OPINION TEXT STARTS HERE
William M. Audet, Jonas Palmer Mann, Audet and Partners LLP, San Francisco, CA, for Annie McVicar and Archie McVicar.
Richard Joseph Grabowski, Jones Day, Irvine, CA, John A. Vogt, Jones Day Los Angeles, CA, for Goodman Global Inc., Goodman Manufacturing Company LP, Goodman Company LP.
PROCEEDINGS (IN CHAMBERS): ORDER GRANTING IN PART AND DENYING IN PART MOTION TO DISMISS [10]
Before the Court is Defendants Goodman Company LP, Goodman Global Inc., and Goodman Manufacturing Company LP's (together, “Goodman's”) Motion to Dismiss Case (“Motion” or “Mot.”) (Dkt. 10). Having considered the Motion, the opposition, and the reply, the Court hereby GRANTS in part and DENIES in part the Motion.
The following facts are contained in Plaintiffs' Complaint (Dkt. 1) and are construed in a light most favorable to them.
Sometime before August 2012, Anne and Archie McVicar (“the McVicars”) contracted with WCS Restoration to build a home in California. Compl. ¶¶ 55–56. During construction of the home, on behalf of the McVicars, WCS Restoration purchased and installed a Goodman-manufactured heating and air conditioning unit. Id.
In August 2012, the McVicars moved in. Id. ¶ 55. Approximately three weeks later, the heating and air condition unit began to fail. Id. ¶ 57. The unit did not produce cold air and would run only on “fan only” mode. Id.
WCS Restoration's subcontractor inspected the unit and told the McVicars that the condenser unit was “weak” and should be replaced. Id. ¶ 58. In June 2013, the unit began to fail again and the McVicars had it inspected again. Id. ¶ 59. The evaporator coil had to be replaced at a cost of $550.00. Id. In the next month, the unit needed to be serviced two more times: first, a booster was installed at a cost of $350.00; and second, a stronger booster needed to be installed at a cost of $200.00. Id. ¶ 60. In all, the McVicars have spent $1,100 repairing their Goodman-manufactured heating and air conditioning unit. Id. ¶ 61.
Goodman has sold, directly or indirectly, thousands of air conditioners in the State of California to homeowners, developers, contractors, and subcontractors. Id. ¶ 33. They also designed, manufactured, marketed, and advertised those air conditioners.
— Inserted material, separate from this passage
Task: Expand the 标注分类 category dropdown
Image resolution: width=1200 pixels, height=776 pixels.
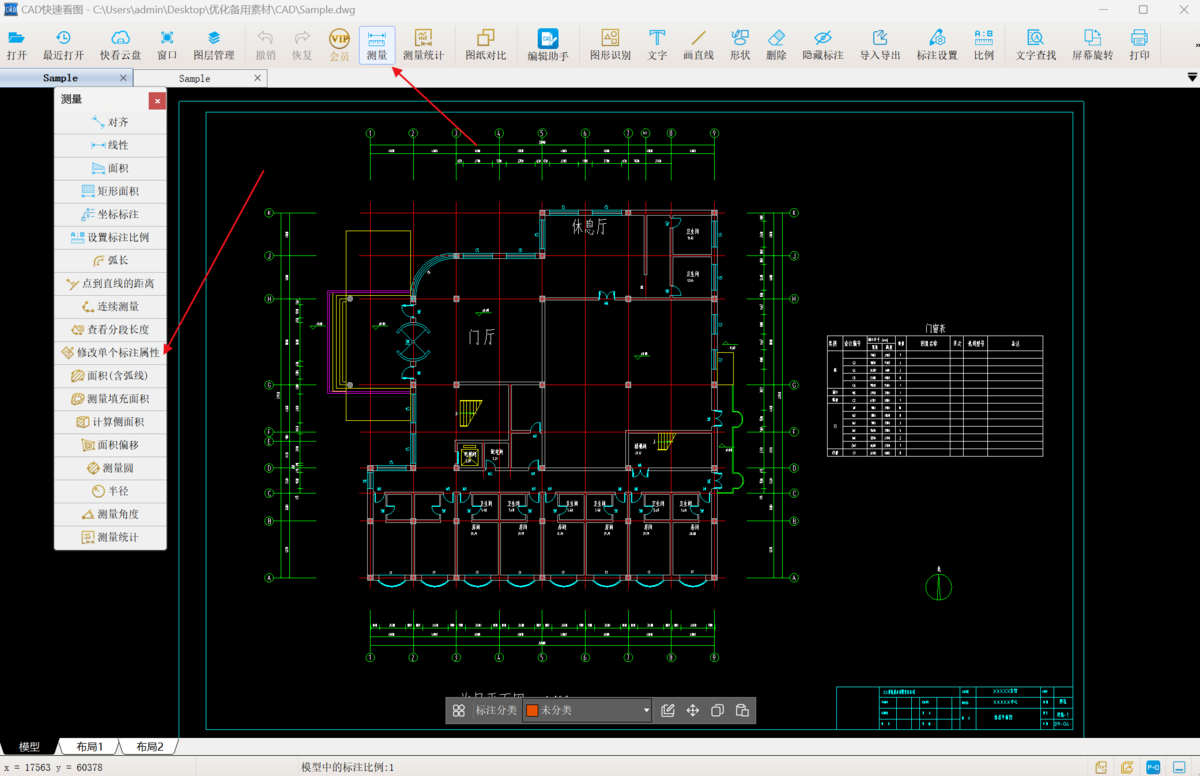Action: 645,711
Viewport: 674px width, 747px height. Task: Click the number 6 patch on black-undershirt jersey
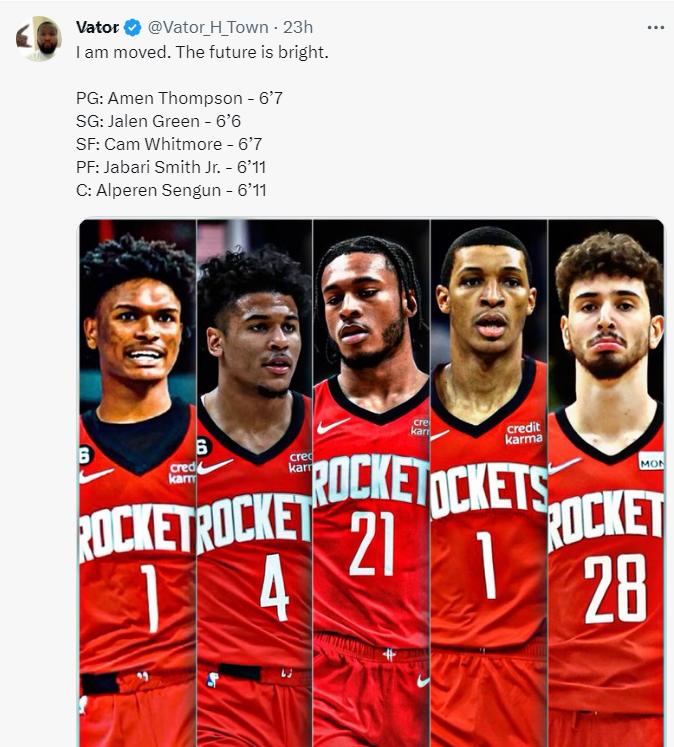[x=85, y=455]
Id. ¶ 35. With each air conditioner, Goodman provided an express warranty, along with warranting that the air conditioners were fit for the ordinary purpose for which air conditioners are used and were free from defects in materials and workmanship. Id. ¶ 38. The express warranties provided that the air conditioners would be “free from defects in materials and workmanship under normal use and maintenance” for periods ranging from five to ten years. Id. ¶ 41.
On its website, Goodman represents that, “[w]hen you choose a Goodman brand, you can rest assured that you'll receive a refreshingly affordable product that's covered by what many consider to be the best product warranties in the heating and cooling industry.” Id. ¶ 40. Goodman has also advertised that “[customers] will enjoy top quality, high-efficiency cooling,” and that Goodman “focused on the design, engineering, and manufacture of dependable products that have helped millions and millions of homeowners achieve reliable, high-quality, and affordable indoor comfort.” Id. ¶ 45.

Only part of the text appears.